● **PAGE TEXT**:
· · · · ·

Keelo isn’t totally dedicated to strength training. This app incorporates a fair amount. The pages are clean with challenging workouts.

Pros:

  • 16 free workouts
  • instructional videos
  • images of equipment needed
  • no popups before workout starts
  • conditioning and strength

Cons:

  • 16 free workouts
  • more information and workouts unlocked by choosing one of their 3 payment options starting at $11.99 per month
  • only available on iOS devices.

4. Workout Trainer

Workout Trainer is more geared towards beginners. This is a good option for those who are trying to get into strength training but don’t know how to start. It will help you start with a simple fitness assessment asking where you are fitness-wise, what your goals are, and how often you want to train each week. Based on your goals, Workout Trainer will suggest workouts for you.

Pros:

  • good for beginners
  • based on your fitness goals
  • easy to see timer, videos and verbal cues
  • many different options for workouts

Cons:

  • have to create an account
  • pop up ads on free version before workouts begin
  • some programs by personal trainers come at a cost.

· · · · ·

● **RECORD EXCERPTS**:
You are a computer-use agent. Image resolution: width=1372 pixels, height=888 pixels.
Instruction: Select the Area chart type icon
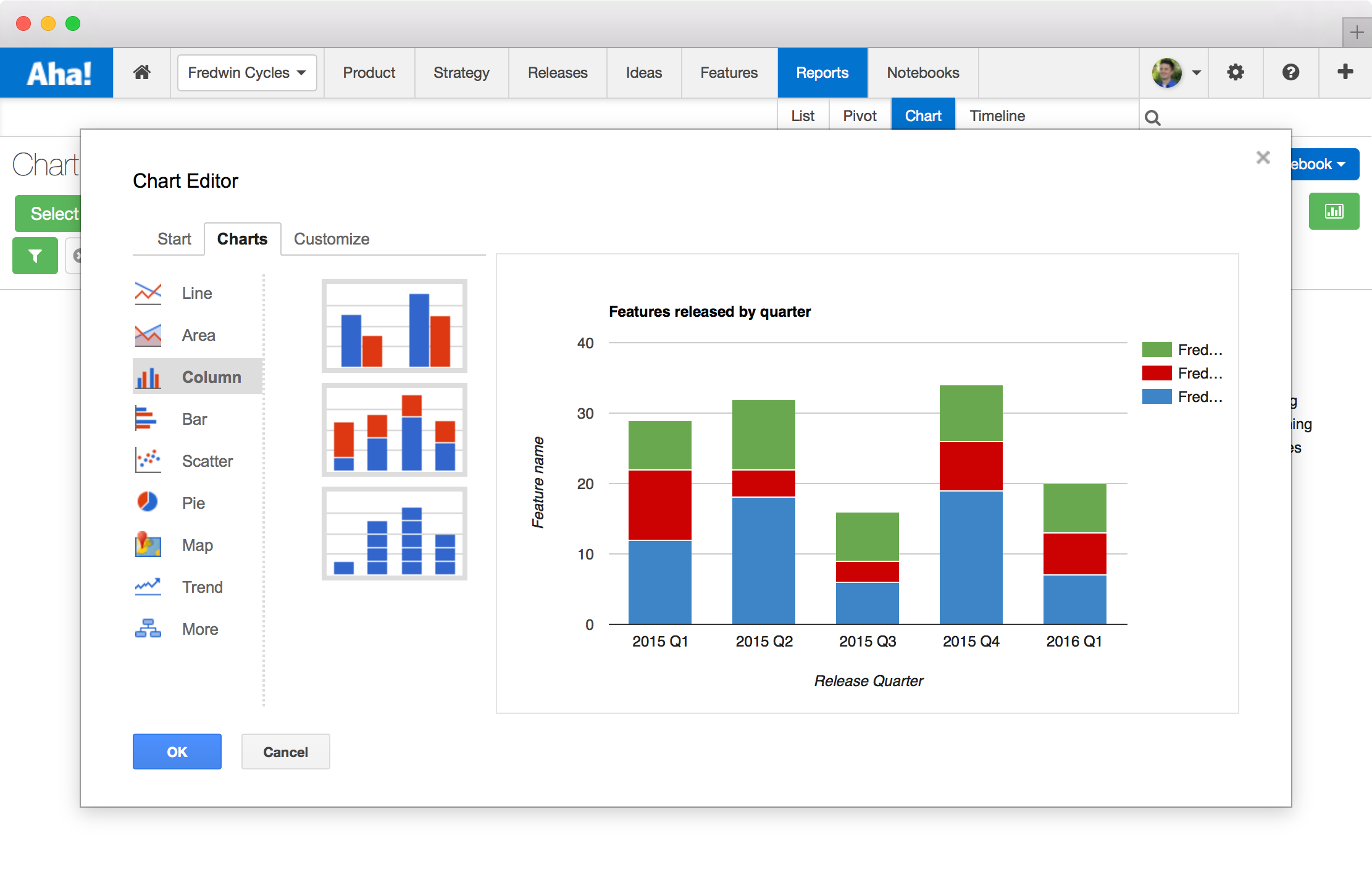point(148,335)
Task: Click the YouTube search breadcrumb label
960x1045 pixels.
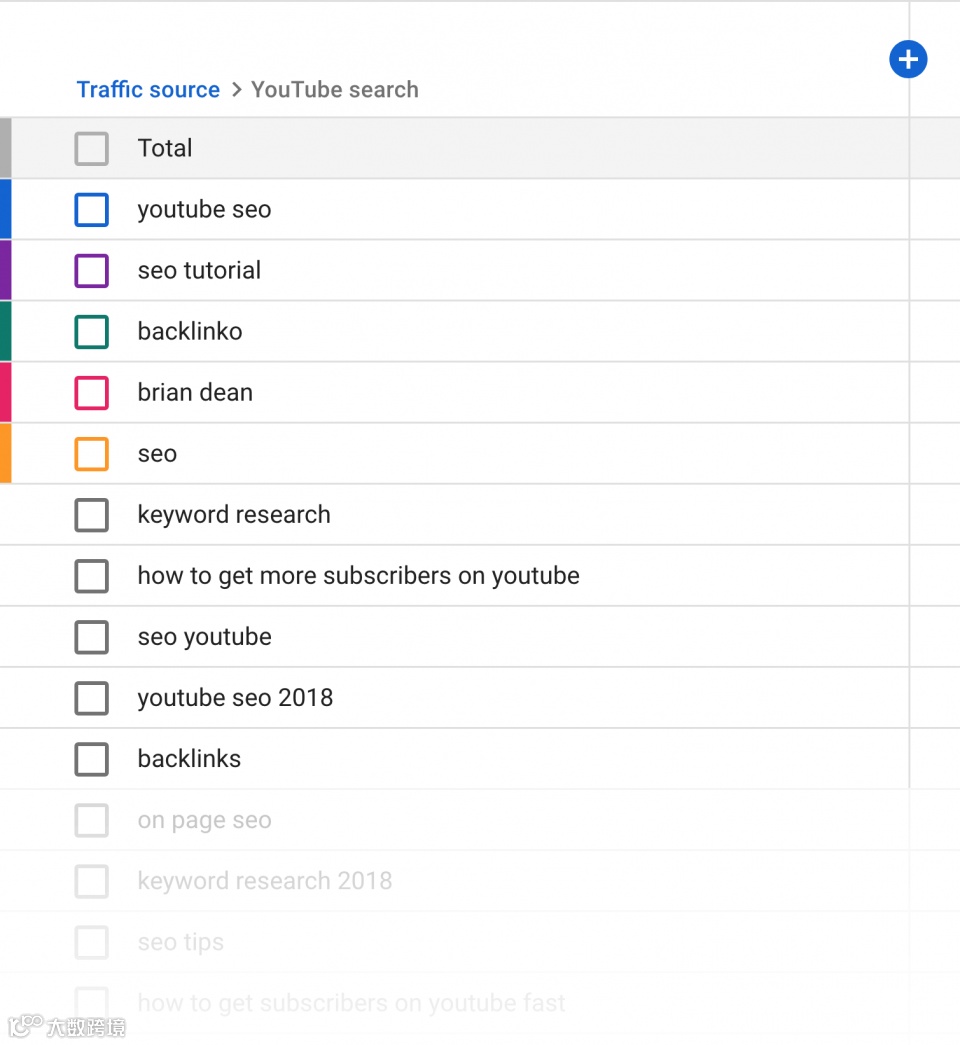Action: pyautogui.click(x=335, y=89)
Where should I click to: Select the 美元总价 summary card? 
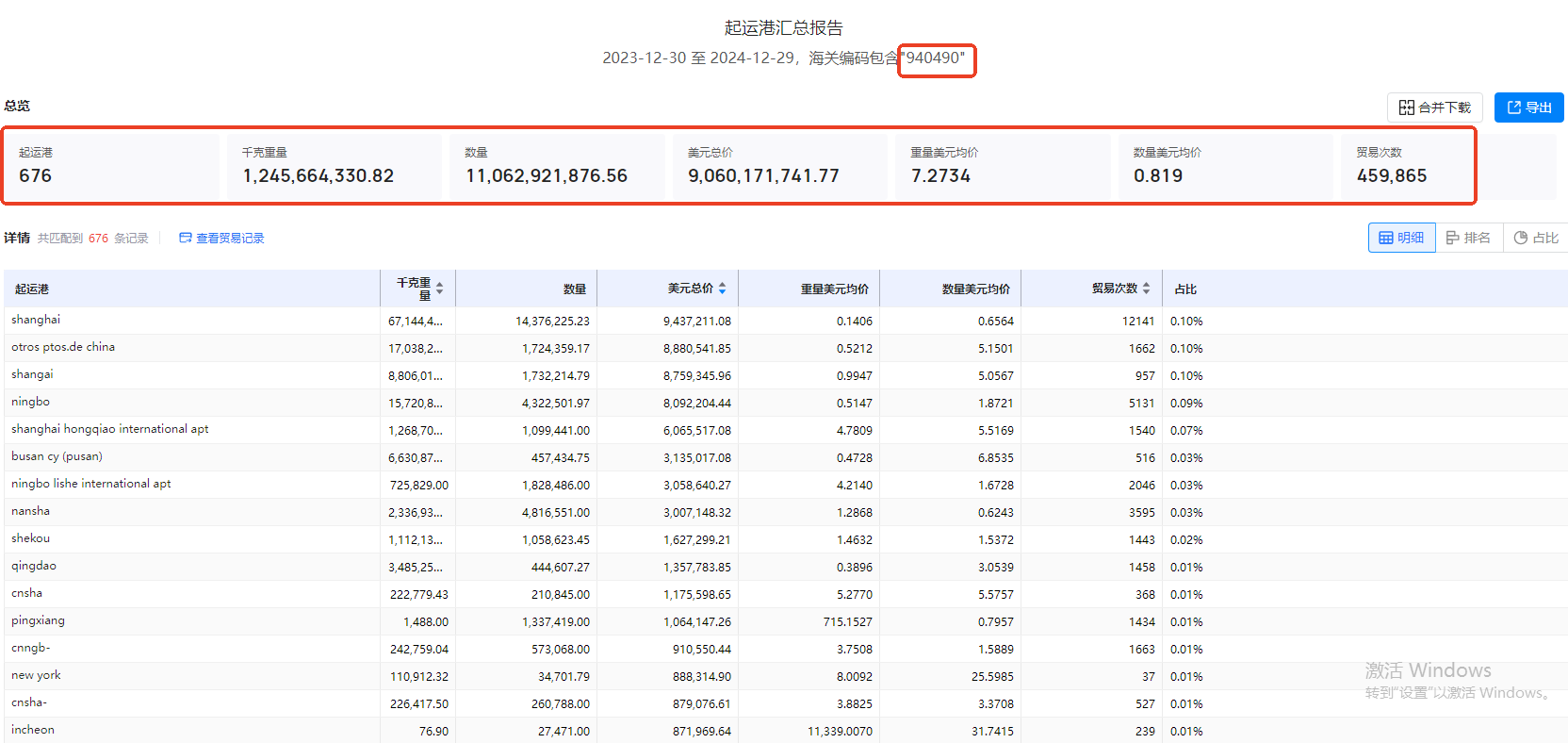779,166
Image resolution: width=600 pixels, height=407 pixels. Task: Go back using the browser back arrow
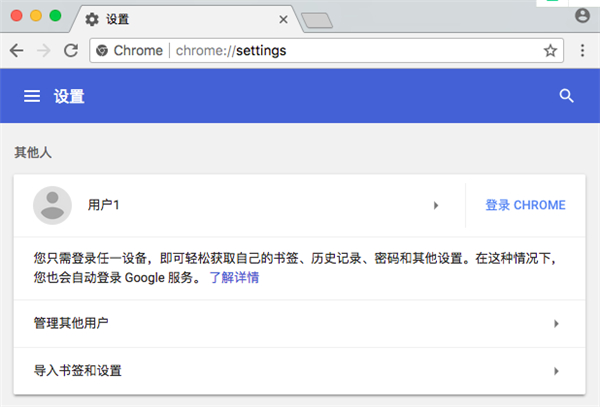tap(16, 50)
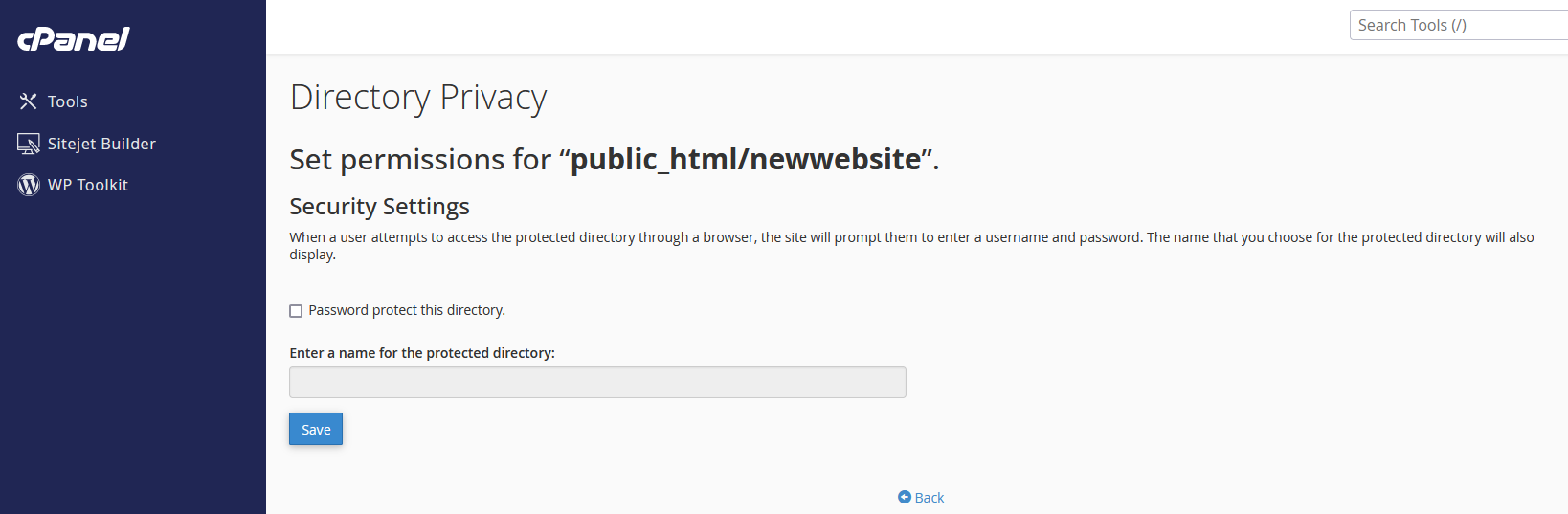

· · · · ·

● **OBJECTIVES**:
A. From the app review text above, list every pro given for Workout Trainer.
B. Write the next part of the app review text, picking up right after its last listed con for Workout Trainer.

● **RESULTS FOR EACH TASK**:
A.
- good for beginners
- based on your fitness goals
- easy to see timer, videos and verbal cues
- many different options for workouts

B.
5. Jefit

If you like data and analytics, Jefit is the app of your choice. This app offers tons of options, which may be gold to some but overwhelming to others. You can set body goals, record your workouts, track progress photos, add your own exercises, and much more.

Pros:

  • can pick training location (home, gym, or not sure)
  • way more data intensive
  • good detail in explanation
  • more workouts and training plans than other apps
  • can design your own workout
  • user shared and beginner workouts available for free

Cons:

  • requires users to sign up and create account
  • cannot watch the whole video if you don’t pay (however, can watch short GIF of it)
  • many paid workouts.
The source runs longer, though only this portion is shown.